PROBLEM A -
According to the power system resilience excerpt, which test systems were used for the simulations?

SOURCE EXCERPT -
Energies 2019, 12(13), 2601; https://doi.org/10.3390/en12132601
Submission received: 19 May 2019 / Revised: 24 June 2019 / Accepted: 3 July 2019 / Published: 6 July 2019

Abstract

:
Exposure to extreme weather conditions increases power systems’ vulnerability in front of high impact, low probability contingency occurrence. In the post-restructuring years, due to the increasing demand for energy, competition between electricity market players and increasing penetration of renewable resources, the provision of effective resiliency-based approaches has received more attention. In this paper, as the major contribution to current literature, a novel approach is proposed for resiliency improvement in a way that enables power system planners to manage several resilience metrics efficiently in a bi-objective optimization planning model simultaneously. For demonstration purposes, the proposed method is applied for optimal placement of the thyristor controlled series compensator (TCSC). Improvement of all considered resilience metrics regardless of their amount in a multi-criteria decision-making framework is novel in comparison to the other previous TCSC placement approaches. Without loss of generality, the developed resiliency improvement approach is applicable in any power system planning and operation problem. The simulation results on IEEE 30-bus and 118-bus test systems confirm the practicality and effectiveness of the developed approach. Simulation results show that by considering resilience metrics, the performance index, importance of curtailed consumers, congestion management cost, number of curtailed consumers, and amount of load loss are improved by 0.63%, 43.52%, 65.19%, 85.93%, and 85.94%, respectively.

1. Introduction

1.1. Motivation and Background

Resiliency is generally defined as the strength of a power system in front of high-impact, low-probability, sudden events which lead to component outage [1,2]. These huge outages might affect several consumers and the related costs might be high. The Lawrence Berkeley National Laboratory has designed a free website for estimating interruption costs in different U.S. states [3]. In recent years, extreme weather-related events have increased due to climate change, and these events can decrease the resiliency of different civilized structures [3].

ENTRIES SUPPLIED -

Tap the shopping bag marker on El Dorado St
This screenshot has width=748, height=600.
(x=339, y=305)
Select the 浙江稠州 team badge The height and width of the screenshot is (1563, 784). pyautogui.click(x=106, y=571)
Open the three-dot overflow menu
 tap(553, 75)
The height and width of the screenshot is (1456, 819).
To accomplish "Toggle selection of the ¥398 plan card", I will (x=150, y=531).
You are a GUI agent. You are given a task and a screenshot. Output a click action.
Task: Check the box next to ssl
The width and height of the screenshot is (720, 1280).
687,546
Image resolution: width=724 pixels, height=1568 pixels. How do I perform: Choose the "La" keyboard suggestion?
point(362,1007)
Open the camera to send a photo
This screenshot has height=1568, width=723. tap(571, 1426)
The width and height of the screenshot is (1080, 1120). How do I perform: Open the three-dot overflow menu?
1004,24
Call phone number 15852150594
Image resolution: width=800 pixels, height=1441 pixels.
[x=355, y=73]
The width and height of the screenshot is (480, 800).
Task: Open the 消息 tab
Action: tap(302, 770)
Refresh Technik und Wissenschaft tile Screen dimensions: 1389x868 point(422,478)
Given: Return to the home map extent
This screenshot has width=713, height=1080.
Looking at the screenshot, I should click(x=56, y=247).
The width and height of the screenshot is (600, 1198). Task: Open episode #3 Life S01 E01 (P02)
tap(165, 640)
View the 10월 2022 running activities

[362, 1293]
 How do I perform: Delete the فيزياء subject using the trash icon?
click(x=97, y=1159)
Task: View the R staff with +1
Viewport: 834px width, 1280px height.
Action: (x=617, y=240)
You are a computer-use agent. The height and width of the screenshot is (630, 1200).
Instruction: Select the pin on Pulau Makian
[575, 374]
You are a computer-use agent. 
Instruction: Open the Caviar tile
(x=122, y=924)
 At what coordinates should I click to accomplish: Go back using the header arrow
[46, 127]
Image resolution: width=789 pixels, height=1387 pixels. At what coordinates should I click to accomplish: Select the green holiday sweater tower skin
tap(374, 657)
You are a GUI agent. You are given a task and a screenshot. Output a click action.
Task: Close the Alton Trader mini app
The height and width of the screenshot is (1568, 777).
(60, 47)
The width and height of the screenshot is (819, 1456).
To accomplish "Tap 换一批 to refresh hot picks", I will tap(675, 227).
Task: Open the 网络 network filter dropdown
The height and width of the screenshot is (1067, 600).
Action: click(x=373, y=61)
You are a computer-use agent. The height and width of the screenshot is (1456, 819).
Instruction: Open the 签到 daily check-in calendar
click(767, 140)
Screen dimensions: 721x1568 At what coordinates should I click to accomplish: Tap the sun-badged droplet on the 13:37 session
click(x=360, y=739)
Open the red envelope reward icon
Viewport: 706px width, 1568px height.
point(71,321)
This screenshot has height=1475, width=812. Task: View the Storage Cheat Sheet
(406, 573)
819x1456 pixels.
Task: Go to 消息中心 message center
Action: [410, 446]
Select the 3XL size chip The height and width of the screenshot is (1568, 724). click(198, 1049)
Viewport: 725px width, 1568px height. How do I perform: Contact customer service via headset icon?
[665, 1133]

PROBLEM B -
Reproduce the lines of the listing verbatim, beginning with the line that contains "The width and height of the screenshot is (819, 1456)." and continuing through the final line of the listing.

EXERCISE RESPONSE A -
The IEEE 30-bus and 118-bus test systems.

EXERCISE RESPONSE B -
The width and height of the screenshot is (819, 1456).
To accomplish "Tap 换一批 to refresh hot picks", I will tap(675, 227).
Task: Open the 网络 network filter dropdown
The height and width of the screenshot is (1067, 600).
Action: click(x=373, y=61)
You are a computer-use agent. The height and width of the screenshot is (1456, 819).
Instruction: Open the 签到 daily check-in calendar
click(767, 140)
Screen dimensions: 721x1568 At what coordinates should I click to accomplish: Tap the sun-badged droplet on the 13:37 session
click(x=360, y=739)
Open the red envelope reward icon
Viewport: 706px width, 1568px height.
point(71,321)
This screenshot has height=1475, width=812. Task: View the Storage Cheat Sheet
(406, 573)
819x1456 pixels.
Task: Go to 消息中心 message center
Action: [410, 446]
Select the 3XL size chip The height and width of the screenshot is (1568, 724). click(198, 1049)
Viewport: 725px width, 1568px height. How do I perform: Contact customer service via headset icon?
[665, 1133]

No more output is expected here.